"Mr. Maturin!" said he. "Mr. Maturin indeed!"
"Well," said I, "what about him?"
"Do you think we don't know who he was?"
"Who was he?" I asked, defiantly.
"You ought to know," said he. "You got locked up through him the
other time, too. His favorite name was Raffles then."
"It was his real name," I said, indignantly. "And he has been
dead for years."
My captor simply chuckled.
"He's at the bottom of the sea, I tell you!"

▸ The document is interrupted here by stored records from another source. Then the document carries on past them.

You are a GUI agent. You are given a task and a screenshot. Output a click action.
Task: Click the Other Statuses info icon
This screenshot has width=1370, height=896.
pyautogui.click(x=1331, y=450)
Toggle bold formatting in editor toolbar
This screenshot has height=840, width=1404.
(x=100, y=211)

But I do not know why I should have told him with such spirit,
for what could it matter to Raffles now? I did not think;
instinct was still stronger than reason, and, fresh from his
funeral, I had taken up the cudgels for my dead friend as
though he were still alive. Next moment I saw this for myself,
and my tears came nearer the surface than they had been yet; but
the fellow at my side laughed outright.
"Shall I tell you something else?" said he.
"As you like."
"He's not even at the bottom of that grave! He's no more dead
than you or I, and a sham burial is his latest piece of
villainy!"
I doubt whether I could have spoken if I had tried. I did not
try. I had no use for speech. I did not even ask him if he was
sure, I was so sure myself. It was all as plain to me as
riddles usually are when one has the answer. The doctor's
alarms, his unscrupulous venality, the simulated illness, my own
dismissal, each fitted in its obvious place, and not even the
last had power as yet to mar my joy in the one central fact to
which all the rest were as tapers to the sun.